D’autant plus que Marc-André Fabien a été président de l’association libérale d’Outremont et organisateur du ministre de l’Industrie et du Commerce qu’était alors Gérald Tremblay en 1994. «Les liens qui unissent les deux hommes ne datent donc pas d’hier, c’est en quelque sorte du vieux copinage», souligne Mme Eloyan.
«Monsieur le maire Tremblay a placé Marc-André Fabien dans une situation délicate en lui confiant ce mandat. On ne doute pas des compétences de M. Fabien mais dans le contexte où il doit évoluer, il nous semble que le maire a fait en sorte de jeter le discrédit sur le travail de M. Fabien», explique Mme Eloyan.
«Comment la population pourra-t-elle croire que celui qui a pris une part active à la sélection des candidats de l’Union des citoyens et des citoyennes de l'île de Montréal (UCIM) dans l’arrondissement Outremont en 2005, puisse être celui qui pointera du doigt leurs manquements ? N’oublions pas qu’en plus, M. Fabien est un ami et très proche collaborateur du maire Tremblay. Il me semble évident qu’il n’est pas en situation d’impartialité», constate Mme Eloyan.
On se rappellera que Marc-André Fabien avait dû démissionner de son poste de président par intérim de l’UCIM de Montréal le 17 juillet 2003 à la suite des accusations de même nature faites à son endroit par Vision Montréal. Ni le maire ni M. Fabien ne semblent avoir retenu la leçon.

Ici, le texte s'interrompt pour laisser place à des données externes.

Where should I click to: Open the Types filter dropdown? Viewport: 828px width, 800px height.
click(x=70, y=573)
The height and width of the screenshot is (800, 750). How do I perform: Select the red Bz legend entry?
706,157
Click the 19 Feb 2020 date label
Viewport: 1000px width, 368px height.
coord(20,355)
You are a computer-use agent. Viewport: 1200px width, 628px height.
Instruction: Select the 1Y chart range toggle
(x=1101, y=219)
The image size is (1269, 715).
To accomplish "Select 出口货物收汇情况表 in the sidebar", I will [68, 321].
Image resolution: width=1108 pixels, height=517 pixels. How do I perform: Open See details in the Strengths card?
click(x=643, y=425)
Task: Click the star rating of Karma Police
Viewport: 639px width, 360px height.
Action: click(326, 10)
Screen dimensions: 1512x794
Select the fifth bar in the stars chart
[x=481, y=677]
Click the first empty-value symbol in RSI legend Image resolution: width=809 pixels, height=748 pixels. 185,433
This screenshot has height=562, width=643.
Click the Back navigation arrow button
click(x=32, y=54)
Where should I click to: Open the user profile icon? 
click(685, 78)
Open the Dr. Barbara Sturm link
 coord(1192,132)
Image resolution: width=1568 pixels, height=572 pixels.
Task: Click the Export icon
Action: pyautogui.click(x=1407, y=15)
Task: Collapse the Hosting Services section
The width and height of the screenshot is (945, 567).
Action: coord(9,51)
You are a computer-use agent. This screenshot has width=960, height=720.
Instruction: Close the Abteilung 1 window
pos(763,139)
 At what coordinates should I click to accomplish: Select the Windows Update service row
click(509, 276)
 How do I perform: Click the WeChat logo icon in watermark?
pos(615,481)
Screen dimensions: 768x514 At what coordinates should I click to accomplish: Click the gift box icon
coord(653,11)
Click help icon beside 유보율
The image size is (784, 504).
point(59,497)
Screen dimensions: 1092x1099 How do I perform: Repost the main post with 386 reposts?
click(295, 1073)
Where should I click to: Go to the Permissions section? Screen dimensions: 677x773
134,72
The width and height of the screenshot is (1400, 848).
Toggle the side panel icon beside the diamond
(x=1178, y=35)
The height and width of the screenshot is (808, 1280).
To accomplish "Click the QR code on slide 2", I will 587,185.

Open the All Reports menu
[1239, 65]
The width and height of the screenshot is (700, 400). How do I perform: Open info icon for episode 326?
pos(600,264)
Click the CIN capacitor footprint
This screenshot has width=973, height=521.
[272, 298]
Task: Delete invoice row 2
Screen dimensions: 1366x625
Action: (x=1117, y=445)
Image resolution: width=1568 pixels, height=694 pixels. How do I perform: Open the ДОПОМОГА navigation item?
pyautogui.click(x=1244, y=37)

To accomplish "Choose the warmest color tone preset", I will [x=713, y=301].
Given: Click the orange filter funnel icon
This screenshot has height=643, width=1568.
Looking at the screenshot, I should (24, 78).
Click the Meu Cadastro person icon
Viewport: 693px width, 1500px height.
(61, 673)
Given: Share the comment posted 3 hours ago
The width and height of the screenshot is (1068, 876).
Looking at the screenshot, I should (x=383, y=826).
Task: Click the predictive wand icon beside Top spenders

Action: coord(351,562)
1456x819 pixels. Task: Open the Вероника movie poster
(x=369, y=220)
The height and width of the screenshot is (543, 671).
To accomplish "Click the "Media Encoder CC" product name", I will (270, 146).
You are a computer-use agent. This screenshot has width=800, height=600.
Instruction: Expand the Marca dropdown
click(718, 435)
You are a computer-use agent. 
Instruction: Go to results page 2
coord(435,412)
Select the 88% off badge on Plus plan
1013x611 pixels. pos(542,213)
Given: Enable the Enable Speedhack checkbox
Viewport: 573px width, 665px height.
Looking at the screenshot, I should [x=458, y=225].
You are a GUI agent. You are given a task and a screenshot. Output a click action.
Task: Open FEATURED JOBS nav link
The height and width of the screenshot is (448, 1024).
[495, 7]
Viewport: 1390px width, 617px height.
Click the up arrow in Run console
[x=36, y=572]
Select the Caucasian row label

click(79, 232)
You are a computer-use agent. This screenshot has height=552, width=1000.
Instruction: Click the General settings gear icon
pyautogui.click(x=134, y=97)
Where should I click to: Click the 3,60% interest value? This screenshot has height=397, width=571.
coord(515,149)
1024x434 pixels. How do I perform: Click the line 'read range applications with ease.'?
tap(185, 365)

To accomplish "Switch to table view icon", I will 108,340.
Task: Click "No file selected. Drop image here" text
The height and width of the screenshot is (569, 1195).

Mme Eloyan croit que c’est une erreur d’avoir confié cette tâche d’enquête à M. Fabien. Elle doute de la crédibilité qu’aura ce rapport et croit qu’il ne réussira sûrement pas à conférer des qualités de transparence et d’équité au processus d’enquête. La tentation sera forte de faire porter le chapeau aux fonctionnaires plutôt qu’aux élus.